**What is required**
In this exercise, each record below is to be written out again exactly.

☆ ☆ ☆ ☆

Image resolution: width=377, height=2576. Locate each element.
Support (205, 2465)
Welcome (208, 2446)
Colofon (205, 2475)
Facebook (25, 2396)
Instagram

☆ ☆ ☆ ☆

**Solution below**
Image resolution: width=377, height=2576. Locate each element.
Support (205, 2465)
Welcome (208, 2446)
Colofon (205, 2475)
Facebook (25, 2396)
Instagram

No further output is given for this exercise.